The partners will incorporate NanoString's PanCancer Immuno-Oncology 360 panel in NCI-sponsored trials to characterize immune activity and develop potentially predictive gene signatures. The collaboration supports CTEP's efforts to implement novel strategies to correlate therapeutic treatment with patient response across a range of tumor types, NanoString said.
The PanCancer IO 360 panel consists of 770 genes and is designed to characterize mechanisms of tumor immune evasion and identify targetable therapeutic pathways by using several gene signatures to describe key biological processes. The panel is designed around the Tumor Inflammation Signature (TIS), an 18-gene signature which measures the presence or absence of a peripherally suppressed adaptive immune response within the tumor that enriches for patient response to a variety of different cancer immunotherapies.
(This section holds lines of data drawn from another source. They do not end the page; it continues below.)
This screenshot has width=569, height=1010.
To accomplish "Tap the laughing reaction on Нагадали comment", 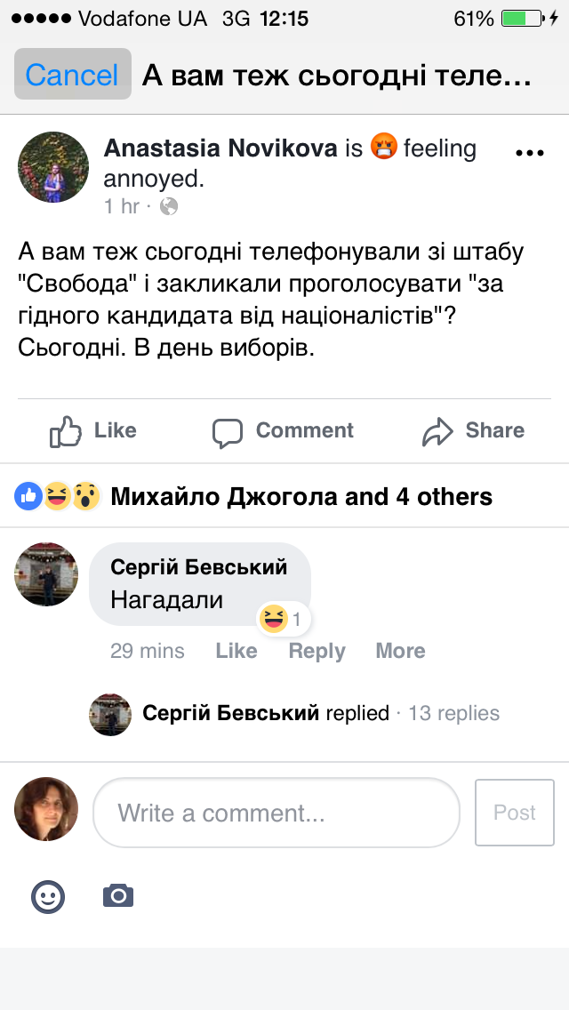I will tap(275, 618).
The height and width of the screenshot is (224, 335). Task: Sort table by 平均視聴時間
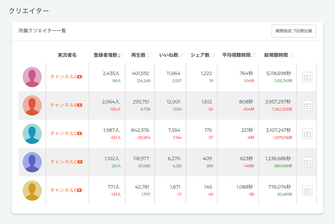pos(239,55)
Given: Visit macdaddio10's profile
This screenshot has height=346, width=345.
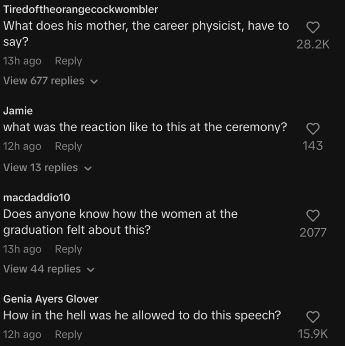Looking at the screenshot, I should [x=36, y=197].
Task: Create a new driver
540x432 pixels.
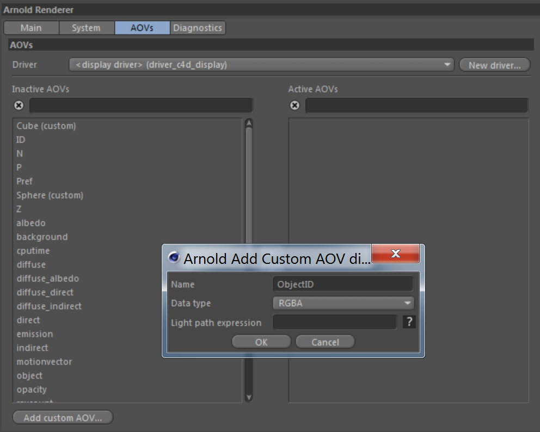Action: tap(494, 64)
It also contains additional gene expression signatures to characterize the presence of immune cells within the tumor microenvironment and other biological mechanisms such as IFN signaling, expression of key immune checkpoint molecules, DNA mismatch repair status, MAGE expression, antigen processing and presentation, oxygenation or hypoxia, and vascularization.
One of the first NCI-sponsored clinical trials in the collaboration will be led by Dana-Farber Cancer Institute researcher Stephen Hodi, who noted in a statement that the expansion of gene expression profiling could help investigators better understand and predict response to immuno-modulatory treatments such as pembrolizumab combined with ziv-aflibercept.
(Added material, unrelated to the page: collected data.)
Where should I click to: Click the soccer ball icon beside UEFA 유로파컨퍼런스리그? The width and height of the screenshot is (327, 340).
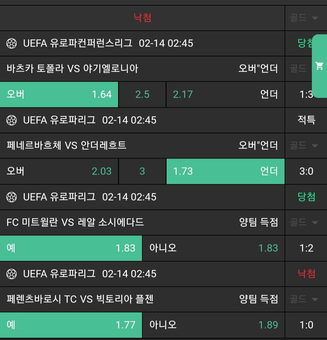click(12, 44)
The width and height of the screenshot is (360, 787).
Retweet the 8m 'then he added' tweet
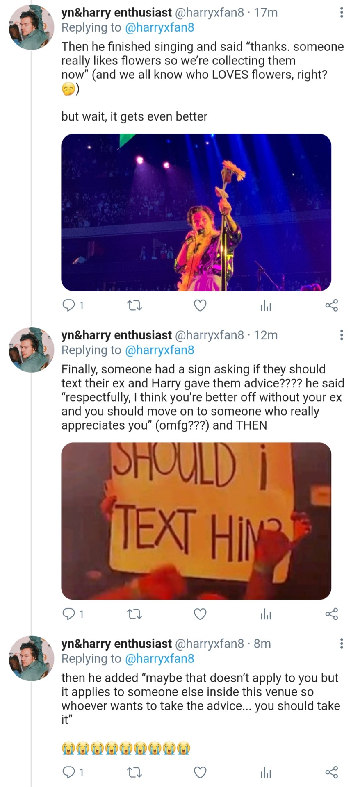click(x=134, y=773)
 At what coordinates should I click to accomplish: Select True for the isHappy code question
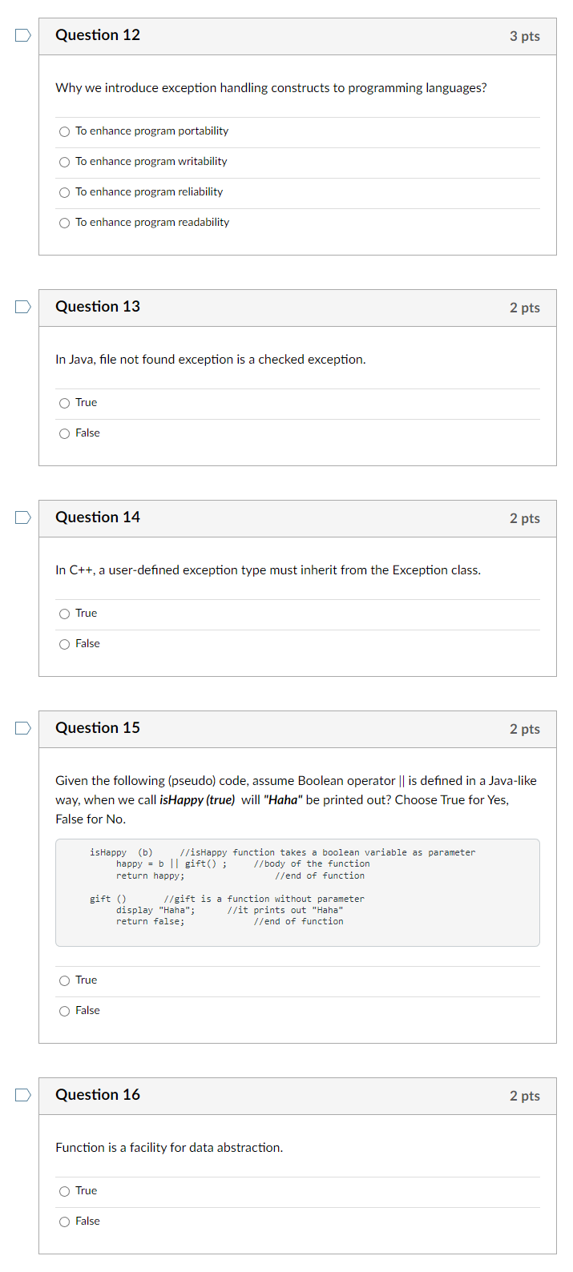coord(64,980)
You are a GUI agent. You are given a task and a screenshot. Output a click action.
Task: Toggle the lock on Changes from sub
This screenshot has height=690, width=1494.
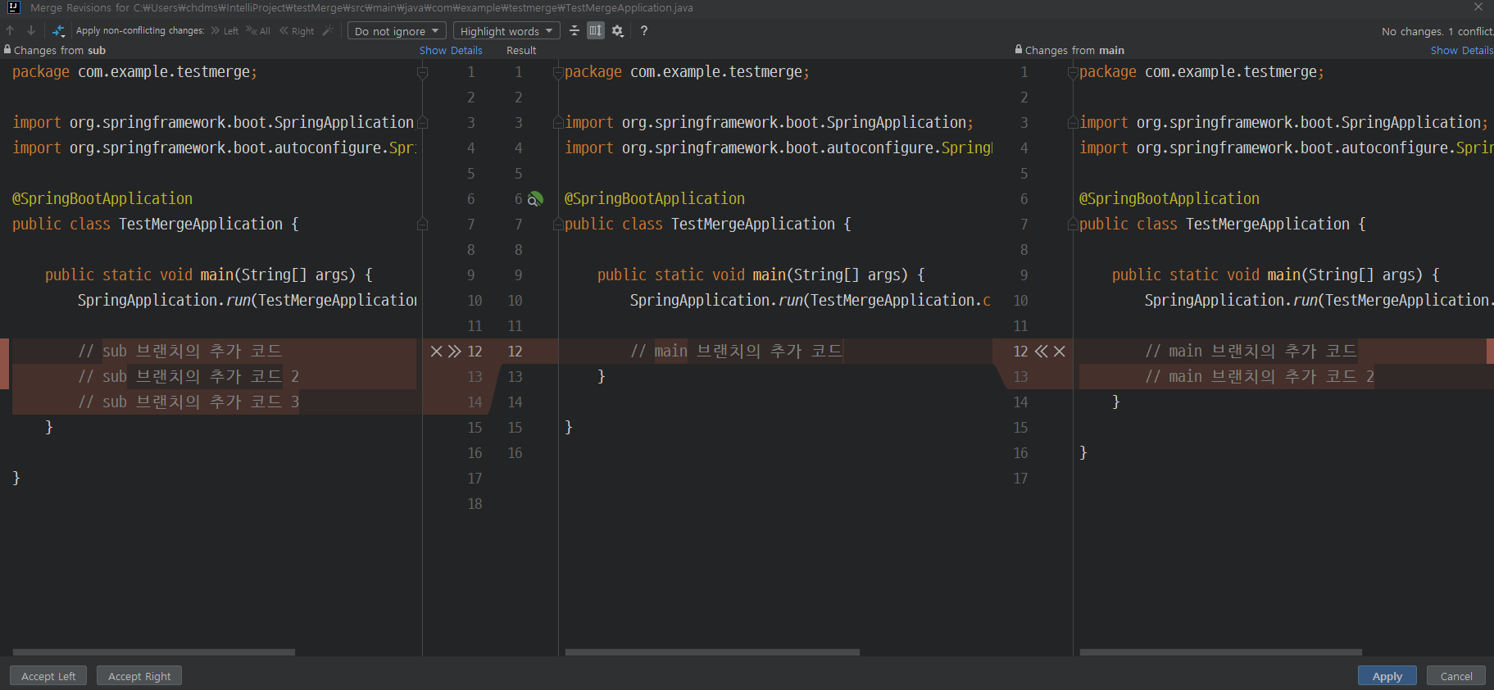point(7,50)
"We believe that this collaboration presents a unique opportunity to apply in the translational research setting the latest generation of transcriptional profiling tools to NCI-sponsored clinical trials and to accelerate the development and implementation of novel immunotherapies and related diagnostics," added NanoString Chief Medical Officer Alessandra Cesano.
In April, NanoString launched the Breast Cancer 360T research panel, the second in the series after the IO panel. The breast panel provides a multimodal analysis of tumor gene expression, microenvironment, and immune response, and includes content across important breast cancer pathways and validated signatures including NanoString's PAM50 signature for breast cancer subtyping, and its TIS, as well as other targets involved in DNA damage repair deficiency, inhibitory immune signaling, and immune cell population abundance.